BOSE 301 Music Monitor

黒田恭一

サウンドボーイ 10月号(1981年9月発行)
特集・「世界一周スピーカー・サウンドの旅」より

 このスピーカーはいい。価格を考えたら大変にお買得である。
 むろん、スケール感がほしいとか、腰のすわった低音をききたいとか、あれこれむずかしい注文をだしても、このランクのスピーカーに対応できるはずもないが、きかせるべき音を一応それらしく、あかるい音で、すっきりきかせる。小冠者、なかなかどうしてようやるわい──といった感じである。きいていて、いかにもさわやかで、気分がいい。
 このボーズ301MUSIC MONITORのきかせる音は、ひとことでいえば軽量級サウンドである。
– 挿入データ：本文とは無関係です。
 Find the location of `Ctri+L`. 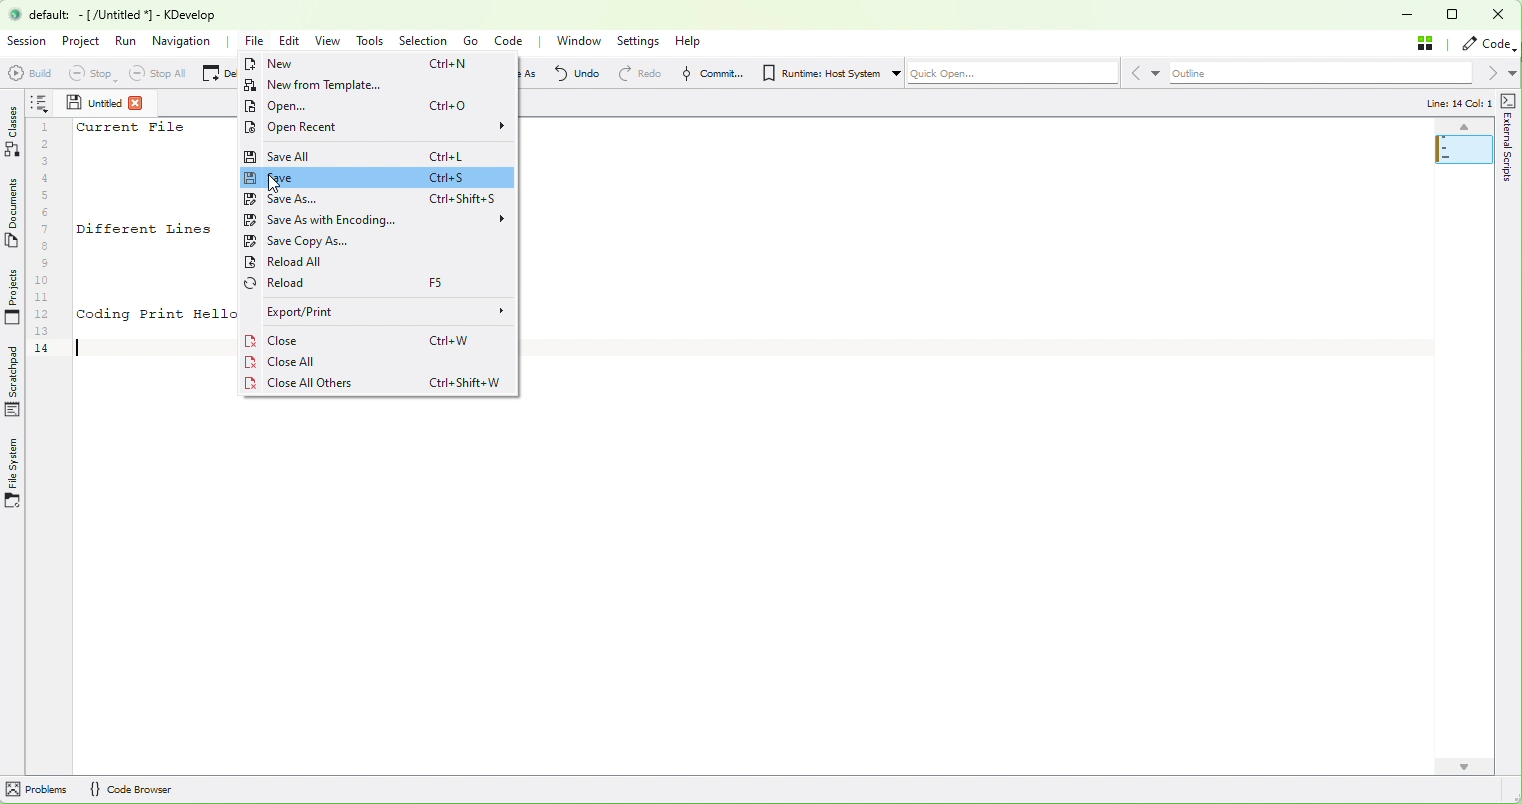

Ctri+L is located at coordinates (449, 157).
それにしても、吹けばとぶような音ではない。しんにしっかりしたところがあるので、音楽の骨組みをあいまいにしない。そこがこのスピーカーのいいところである。なかなかどうしてようやるい──と思えるのは、そういういいところがあるからである。
 ハーブ・アルバートのレコードのB面冒頭には、しゃれたアレンジによる「ベサメ・ムーチョ」がおさめられているが、それなどをきいても、いくぶん小ぶりな表現ながら、細部を鮮明に示して、あざやかである。このアルバートによる「ベサメ・ムーチョ」は、深いひびきのきざむリズムにのってはこばれるが、あたりまえのことながら、本当に深いひびきは、このスピーカーではきけない。それをきこうとしたら、やはりどうしても大型のフロアースピーカーのお世話にならなければならない。しかし、このボースの301MUSIC MONITORは、その深いひびきの感じを、一応、それらしく示す。
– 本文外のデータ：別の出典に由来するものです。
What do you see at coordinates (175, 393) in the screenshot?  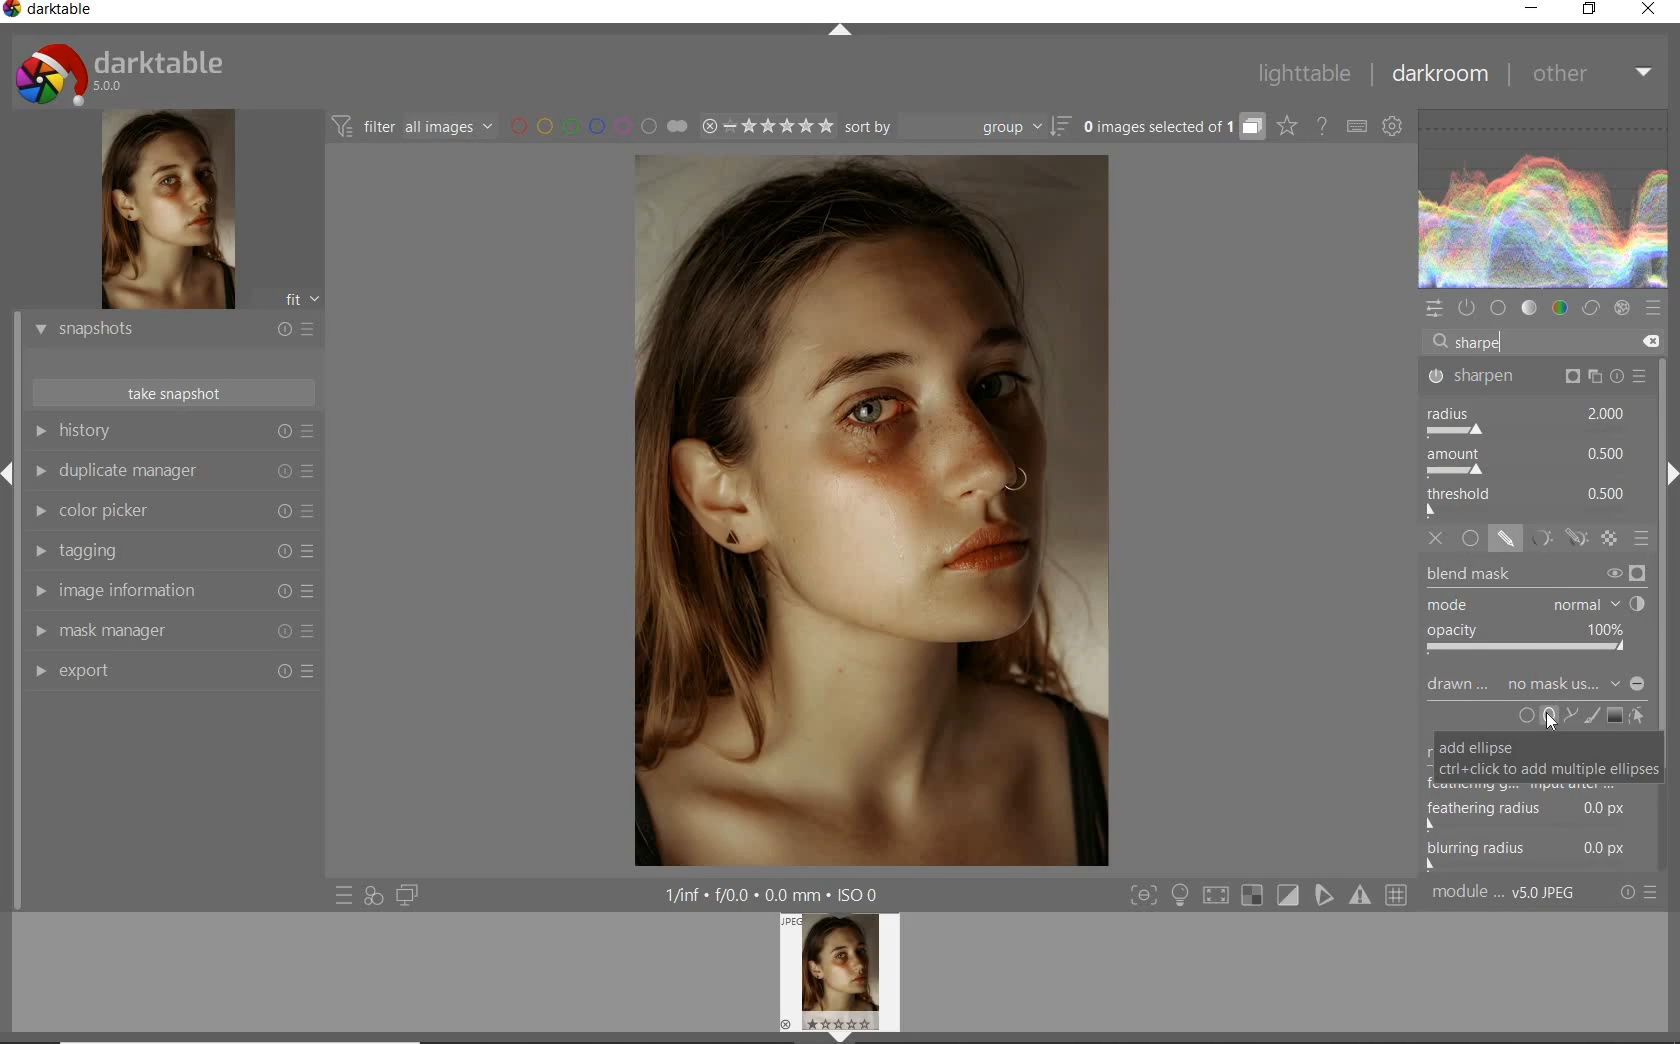 I see `take snapshots` at bounding box center [175, 393].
 音場的なひろがりの面でも、このスピーカーは、あなどりがたい。ハーブ・アルバートのレコードが、せまくるしくあつくるしくきこえたら、きいていてやりきれなくなるが、その点で、このスピーカーの示す音場とひびきの質は、このましい。あくまでもさわやかであり、すっきりしている。このスピーカーもまた、ウェストコースト・サウンドの特徴をそなえているといっていいように思う。
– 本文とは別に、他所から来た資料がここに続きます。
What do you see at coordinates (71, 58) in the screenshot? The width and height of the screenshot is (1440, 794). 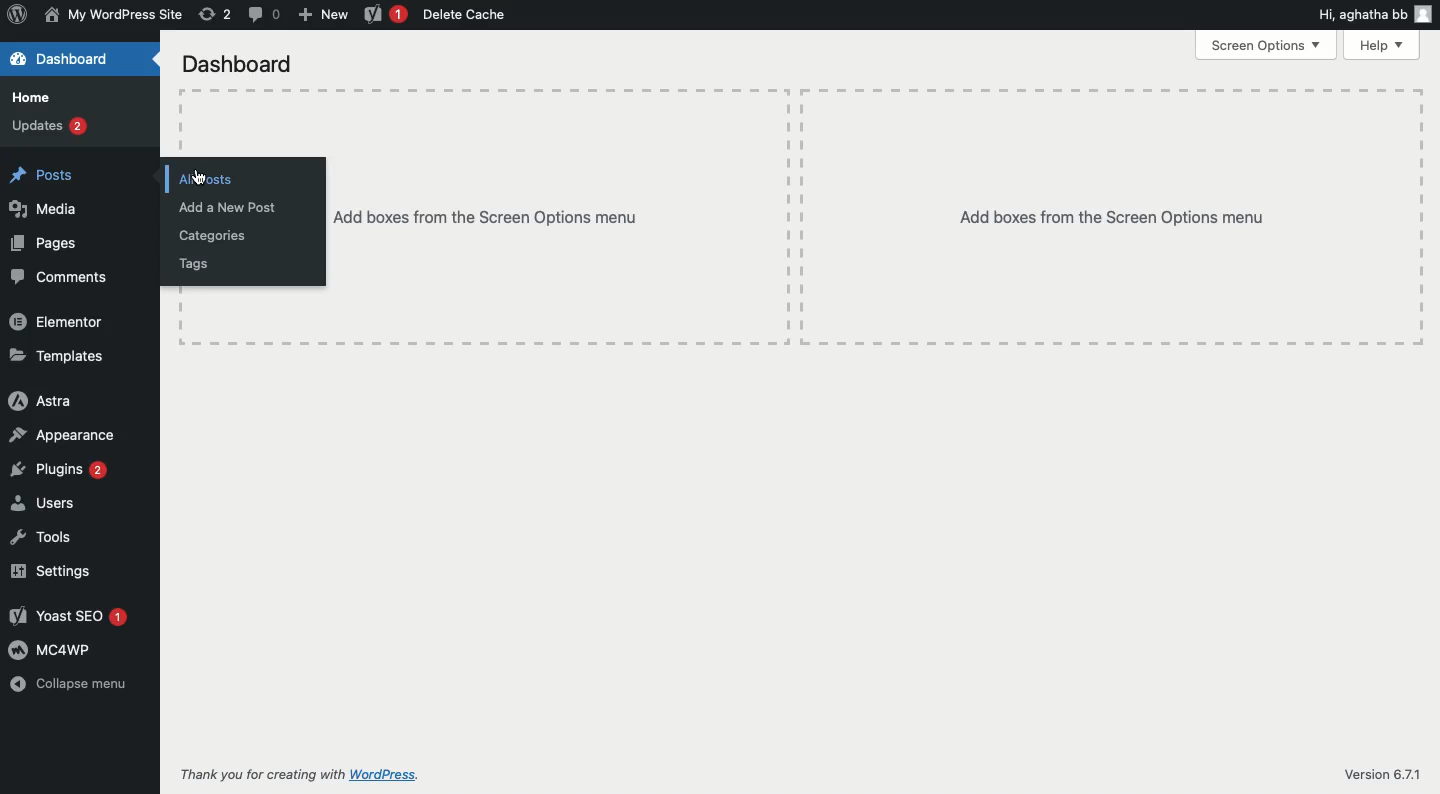 I see `Dashboard` at bounding box center [71, 58].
 マーティ・バリンのレコードもよかった。うたわれた言葉はシャープにたちあがる。ただ、難をいえばリズムをきざむソリッドな音に力が不足している。そういうこのスピーカーのいくぶんよりよわいところが、ランディ・マイズナーのレコードではより強く感じられるとしても、決して湿っぽくなったり、ぐずついたりしないひびきのこのましさがあるので、致命的な弱点とはいいきれない。
 アルバートのレコードにしても、バリンのレコードにしても、マイズナーのレコードにしても、大滝詠一のレコードにしても、音がべとついたり、ぼてっとしたりしたら、それぞれのレコードできける音楽の本質的な部分がそこなわれ、その音楽の最大のチャーミング・ポイントをたのしめないことになる。すくなくともそういうことは、このボーズの301MUSIC MONITORではない。
 もし環境の面で許されるなら、パワーを少し入れてやると、ひびきの力感に対しての反応もよりこのましくなるであろうし、このフレッシュな音をきかせるスピーカーは、魅力充分といえそうである。